_TASK STATEMENT_
From the entries that follow, report every line in which "Twitter" occurs.

Top of RECORDS FOR THE EXERCISE

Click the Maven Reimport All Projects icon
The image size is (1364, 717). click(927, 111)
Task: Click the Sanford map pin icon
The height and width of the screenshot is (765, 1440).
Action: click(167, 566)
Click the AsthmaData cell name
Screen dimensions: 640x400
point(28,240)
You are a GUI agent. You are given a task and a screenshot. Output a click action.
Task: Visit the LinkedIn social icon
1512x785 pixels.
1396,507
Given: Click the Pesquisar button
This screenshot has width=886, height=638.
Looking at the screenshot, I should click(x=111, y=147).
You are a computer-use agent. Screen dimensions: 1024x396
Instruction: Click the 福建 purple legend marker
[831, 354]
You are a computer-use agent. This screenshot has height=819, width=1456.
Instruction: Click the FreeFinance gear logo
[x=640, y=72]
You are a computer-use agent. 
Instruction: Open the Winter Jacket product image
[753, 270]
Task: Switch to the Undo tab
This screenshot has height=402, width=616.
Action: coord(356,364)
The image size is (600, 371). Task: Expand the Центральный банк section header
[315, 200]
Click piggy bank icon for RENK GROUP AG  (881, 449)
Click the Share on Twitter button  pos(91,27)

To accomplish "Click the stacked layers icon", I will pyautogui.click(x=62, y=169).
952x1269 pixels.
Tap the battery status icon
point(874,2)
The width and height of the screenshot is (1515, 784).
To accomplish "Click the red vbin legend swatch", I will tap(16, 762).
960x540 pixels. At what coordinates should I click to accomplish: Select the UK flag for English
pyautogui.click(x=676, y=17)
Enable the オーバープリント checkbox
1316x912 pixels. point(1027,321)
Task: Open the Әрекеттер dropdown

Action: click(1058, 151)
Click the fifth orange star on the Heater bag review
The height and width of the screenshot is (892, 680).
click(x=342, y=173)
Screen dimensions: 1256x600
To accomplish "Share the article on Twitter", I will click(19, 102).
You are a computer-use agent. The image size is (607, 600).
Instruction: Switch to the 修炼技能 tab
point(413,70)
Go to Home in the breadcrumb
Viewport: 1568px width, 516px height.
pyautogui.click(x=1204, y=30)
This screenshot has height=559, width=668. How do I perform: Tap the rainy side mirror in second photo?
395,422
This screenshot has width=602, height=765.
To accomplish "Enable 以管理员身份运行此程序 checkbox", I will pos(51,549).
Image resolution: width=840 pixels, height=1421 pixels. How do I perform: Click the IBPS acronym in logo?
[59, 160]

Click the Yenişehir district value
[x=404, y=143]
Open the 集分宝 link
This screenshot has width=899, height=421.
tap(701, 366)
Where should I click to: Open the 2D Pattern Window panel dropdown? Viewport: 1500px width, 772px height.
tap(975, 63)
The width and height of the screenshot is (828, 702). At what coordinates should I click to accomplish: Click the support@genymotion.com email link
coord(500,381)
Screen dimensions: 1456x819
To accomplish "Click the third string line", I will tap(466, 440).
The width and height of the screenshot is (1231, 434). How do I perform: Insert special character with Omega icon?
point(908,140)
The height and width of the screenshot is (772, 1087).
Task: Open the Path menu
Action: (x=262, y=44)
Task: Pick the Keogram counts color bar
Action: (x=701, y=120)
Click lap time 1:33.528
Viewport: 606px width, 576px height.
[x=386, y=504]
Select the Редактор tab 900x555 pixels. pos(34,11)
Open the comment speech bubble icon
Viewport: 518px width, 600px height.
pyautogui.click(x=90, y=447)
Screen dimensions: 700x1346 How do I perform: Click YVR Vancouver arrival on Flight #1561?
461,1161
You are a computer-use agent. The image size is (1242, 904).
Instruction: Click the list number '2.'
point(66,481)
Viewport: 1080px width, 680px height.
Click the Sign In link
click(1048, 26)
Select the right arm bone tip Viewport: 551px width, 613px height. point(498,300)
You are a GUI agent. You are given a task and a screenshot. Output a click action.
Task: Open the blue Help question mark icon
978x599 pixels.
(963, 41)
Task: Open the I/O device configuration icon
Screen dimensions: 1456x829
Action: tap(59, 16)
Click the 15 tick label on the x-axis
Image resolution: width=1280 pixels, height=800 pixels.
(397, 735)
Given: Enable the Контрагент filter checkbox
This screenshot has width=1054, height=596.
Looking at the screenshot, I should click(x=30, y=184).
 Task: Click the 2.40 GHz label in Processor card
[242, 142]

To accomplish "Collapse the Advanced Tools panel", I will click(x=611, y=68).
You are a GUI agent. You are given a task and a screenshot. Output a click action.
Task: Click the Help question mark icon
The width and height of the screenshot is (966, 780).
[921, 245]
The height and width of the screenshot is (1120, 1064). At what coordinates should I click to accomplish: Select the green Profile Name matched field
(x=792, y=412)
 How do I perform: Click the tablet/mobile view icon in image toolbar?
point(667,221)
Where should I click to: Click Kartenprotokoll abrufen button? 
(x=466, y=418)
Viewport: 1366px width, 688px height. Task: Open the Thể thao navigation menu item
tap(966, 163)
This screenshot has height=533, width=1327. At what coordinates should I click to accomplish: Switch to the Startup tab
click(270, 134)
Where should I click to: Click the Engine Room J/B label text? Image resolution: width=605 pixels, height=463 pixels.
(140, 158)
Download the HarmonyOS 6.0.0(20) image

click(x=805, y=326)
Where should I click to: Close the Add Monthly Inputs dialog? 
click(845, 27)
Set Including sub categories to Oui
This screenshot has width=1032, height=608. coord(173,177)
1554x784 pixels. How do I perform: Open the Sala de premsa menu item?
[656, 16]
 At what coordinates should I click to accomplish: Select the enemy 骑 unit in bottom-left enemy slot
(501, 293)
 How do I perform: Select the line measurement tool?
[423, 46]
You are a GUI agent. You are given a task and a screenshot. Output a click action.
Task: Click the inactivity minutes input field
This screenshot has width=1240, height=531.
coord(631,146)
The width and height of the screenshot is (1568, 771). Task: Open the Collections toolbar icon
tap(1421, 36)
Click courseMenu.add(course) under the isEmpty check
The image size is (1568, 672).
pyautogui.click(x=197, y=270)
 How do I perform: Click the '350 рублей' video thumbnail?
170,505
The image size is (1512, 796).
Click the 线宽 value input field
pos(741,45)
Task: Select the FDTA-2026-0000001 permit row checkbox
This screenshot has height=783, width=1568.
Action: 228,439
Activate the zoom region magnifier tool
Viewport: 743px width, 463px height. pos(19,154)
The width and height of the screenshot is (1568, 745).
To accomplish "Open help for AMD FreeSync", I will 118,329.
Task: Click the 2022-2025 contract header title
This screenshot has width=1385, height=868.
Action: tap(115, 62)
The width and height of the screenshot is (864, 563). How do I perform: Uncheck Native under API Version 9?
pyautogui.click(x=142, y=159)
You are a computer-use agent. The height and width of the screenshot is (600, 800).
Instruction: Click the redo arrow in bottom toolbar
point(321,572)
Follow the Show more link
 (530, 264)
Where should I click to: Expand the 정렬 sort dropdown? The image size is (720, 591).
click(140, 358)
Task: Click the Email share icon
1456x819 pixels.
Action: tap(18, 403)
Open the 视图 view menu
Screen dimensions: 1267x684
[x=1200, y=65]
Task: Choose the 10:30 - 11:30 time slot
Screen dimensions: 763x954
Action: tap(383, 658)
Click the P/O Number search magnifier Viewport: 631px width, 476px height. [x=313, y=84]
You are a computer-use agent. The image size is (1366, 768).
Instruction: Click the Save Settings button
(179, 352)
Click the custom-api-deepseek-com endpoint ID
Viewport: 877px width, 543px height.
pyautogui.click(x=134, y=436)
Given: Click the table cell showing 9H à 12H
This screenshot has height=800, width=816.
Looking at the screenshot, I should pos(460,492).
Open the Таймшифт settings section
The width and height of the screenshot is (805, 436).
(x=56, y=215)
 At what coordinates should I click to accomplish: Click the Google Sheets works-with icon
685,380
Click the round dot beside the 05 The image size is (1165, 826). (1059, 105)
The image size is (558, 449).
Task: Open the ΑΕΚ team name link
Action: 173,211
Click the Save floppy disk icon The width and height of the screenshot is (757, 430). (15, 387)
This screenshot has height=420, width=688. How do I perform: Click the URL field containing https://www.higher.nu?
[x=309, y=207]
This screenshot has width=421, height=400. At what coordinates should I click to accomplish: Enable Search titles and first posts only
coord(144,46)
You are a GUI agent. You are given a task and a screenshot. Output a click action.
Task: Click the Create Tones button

Bottom of RECORDS FOR THE EXERCISE

_EXERCISE OUTPUT_
Click the Share on Twitter button  pos(91,27)
To accomplish "Share the article on Twitter", I will click(19, 102).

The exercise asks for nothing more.